* [Pixel coordinate grounding data]
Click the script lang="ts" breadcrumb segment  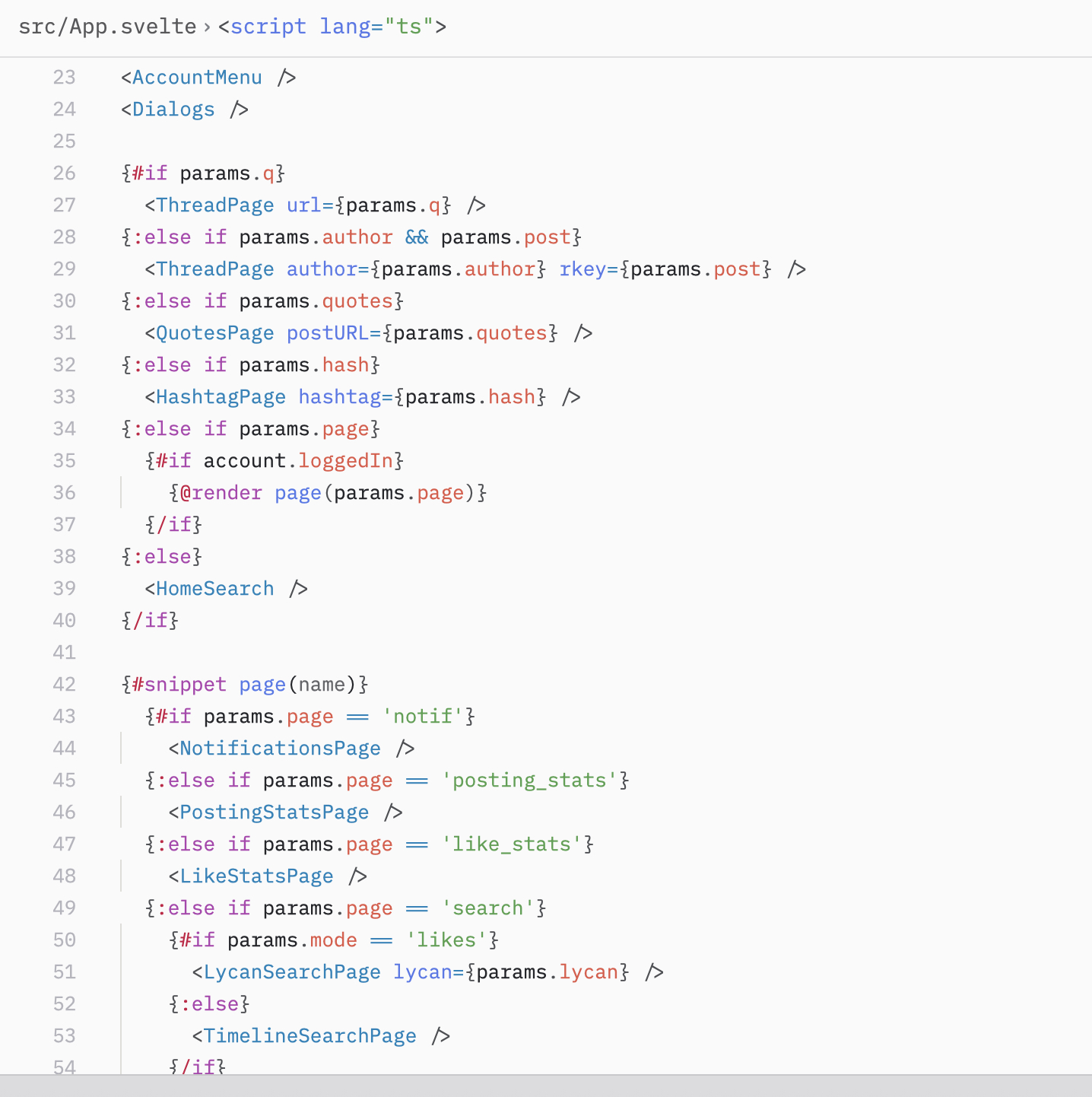point(332,27)
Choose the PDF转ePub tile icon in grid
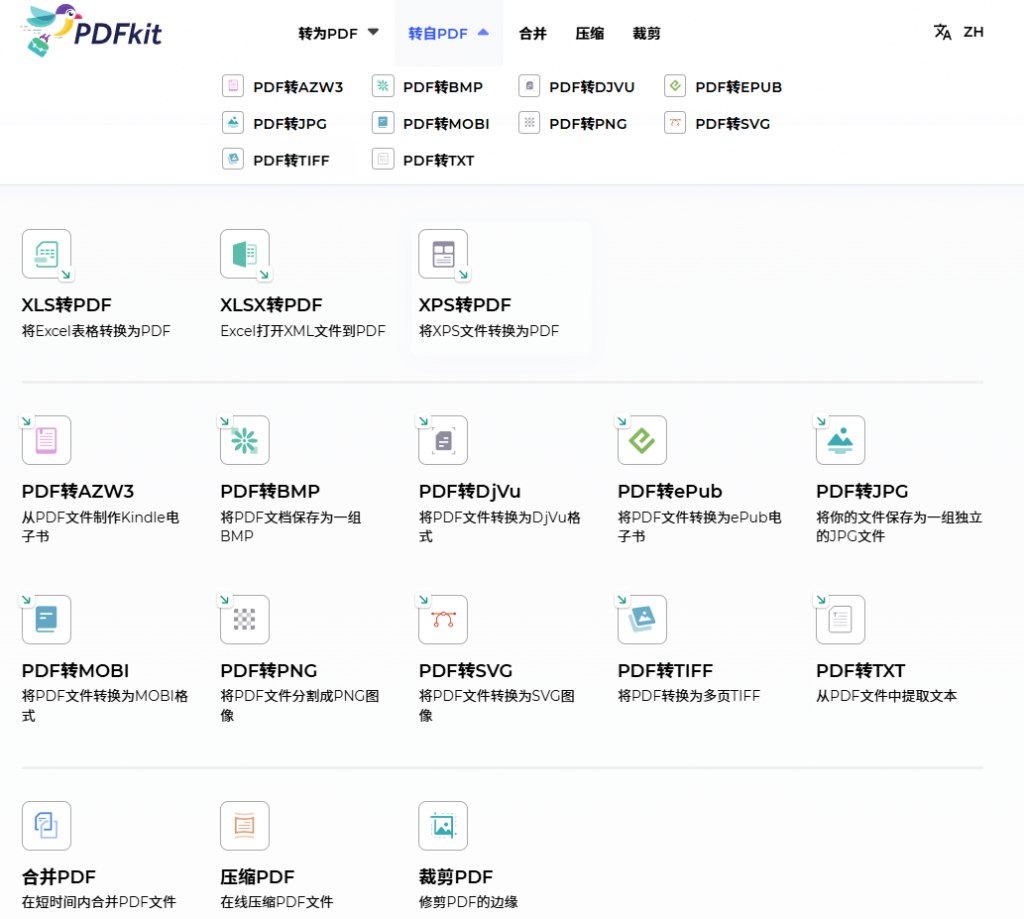The image size is (1024, 919). [x=642, y=440]
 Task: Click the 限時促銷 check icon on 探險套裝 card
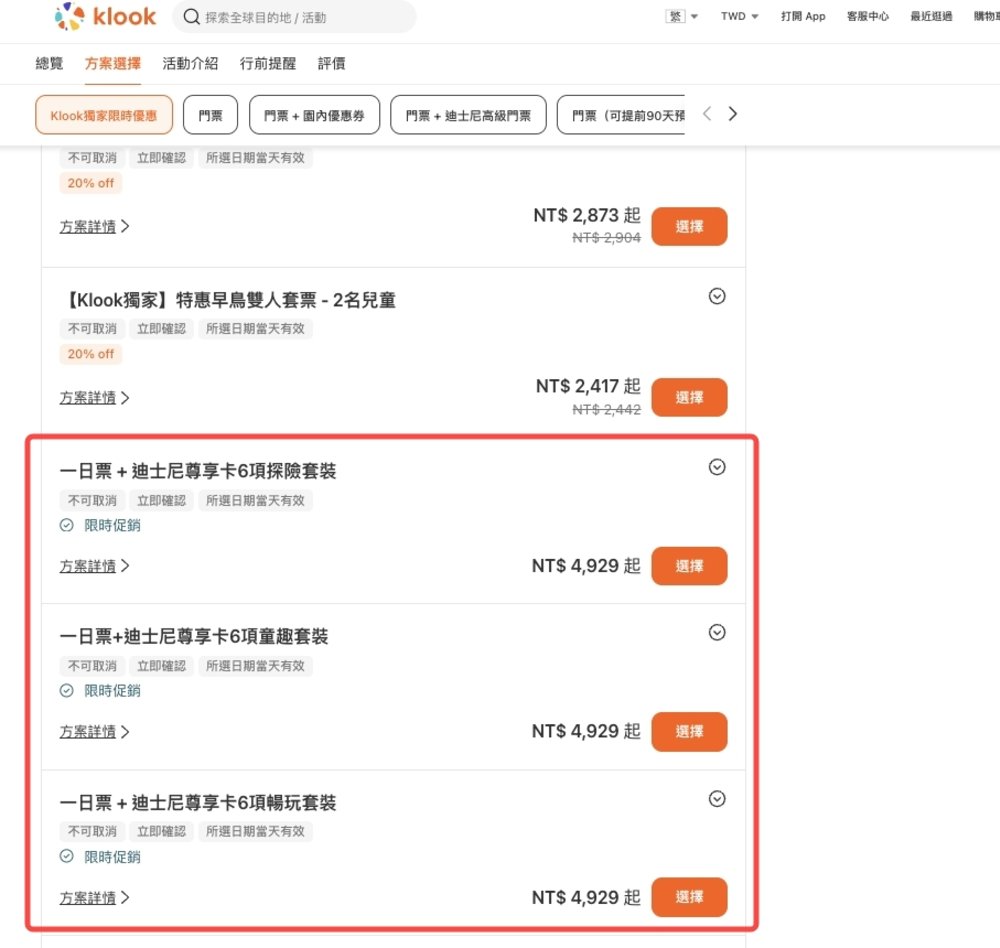point(67,525)
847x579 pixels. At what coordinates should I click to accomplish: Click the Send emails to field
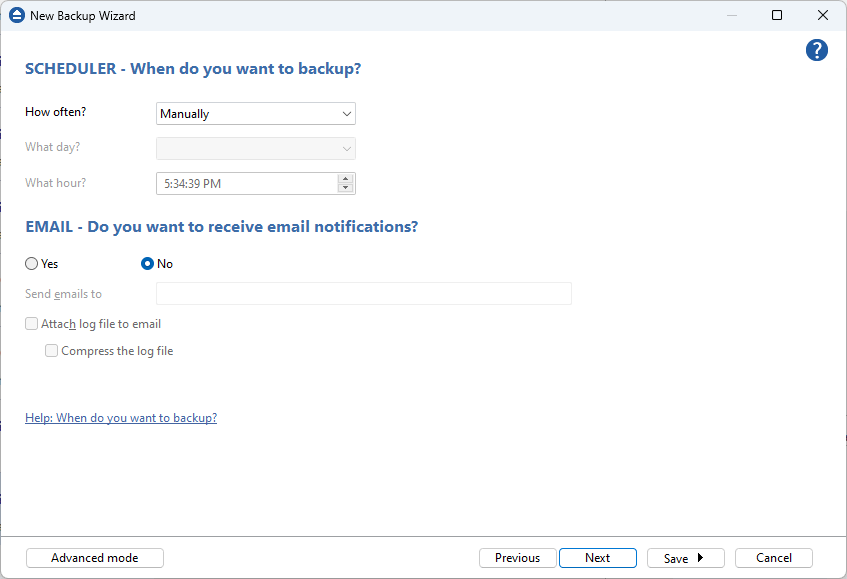tap(363, 293)
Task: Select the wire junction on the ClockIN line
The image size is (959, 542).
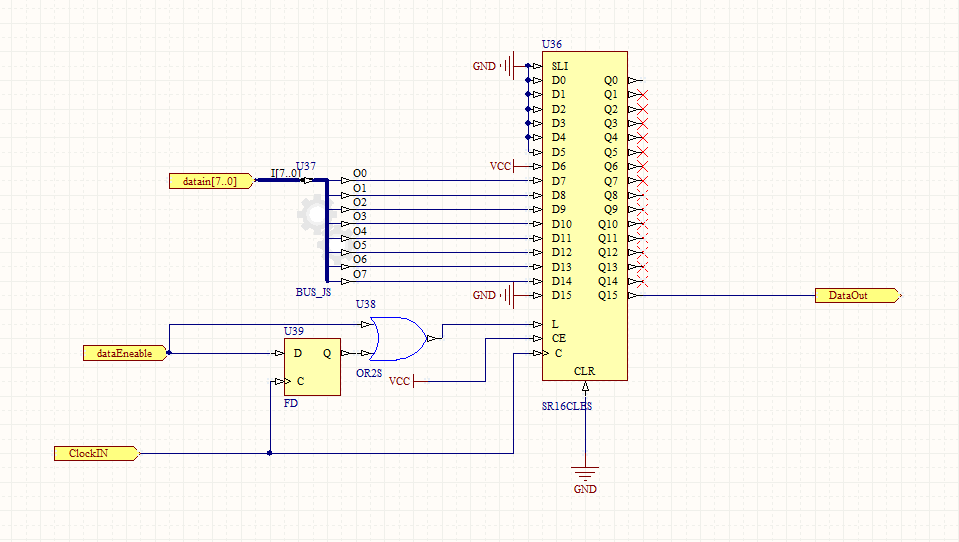Action: tap(270, 453)
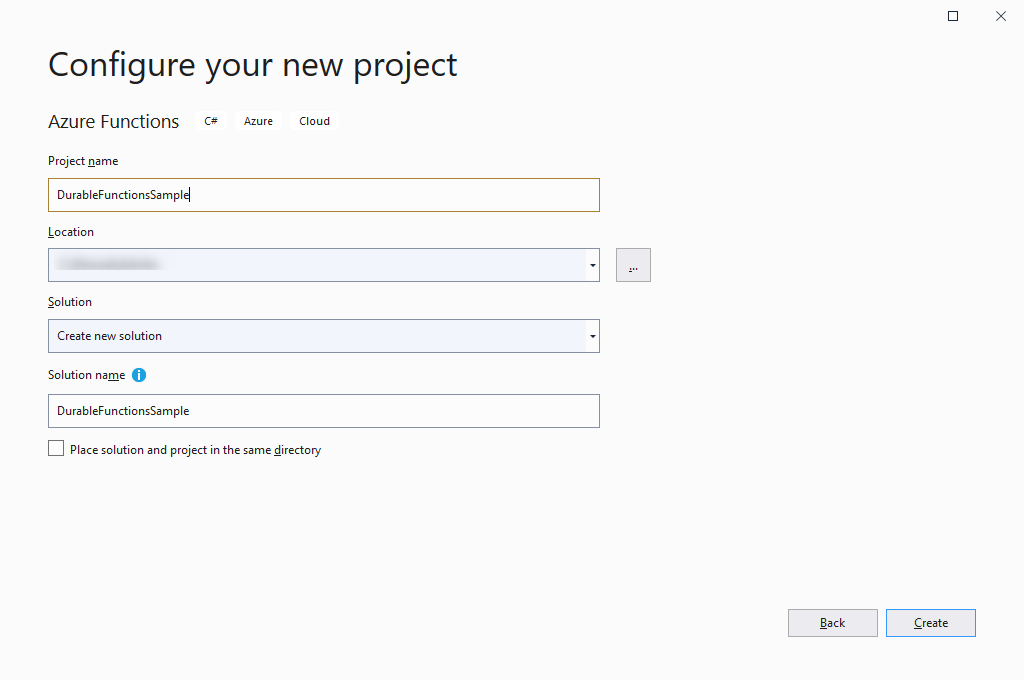This screenshot has height=680, width=1024.
Task: Minimize the project configuration window
Action: point(952,15)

* [INSTRUCTIONS TO FOLLOW]
What is needed is an exact restatement of every line from the line containing "Task: Select the" through the last line of the records, minus any pictures.

* [WRITTEN RESPONSE]
Task: Select the wire junction on the ClockIN line
The image size is (959, 542).
Action: tap(270, 453)
This screenshot has height=680, width=1024.
Task: Minimize the project configuration window
Action: point(952,15)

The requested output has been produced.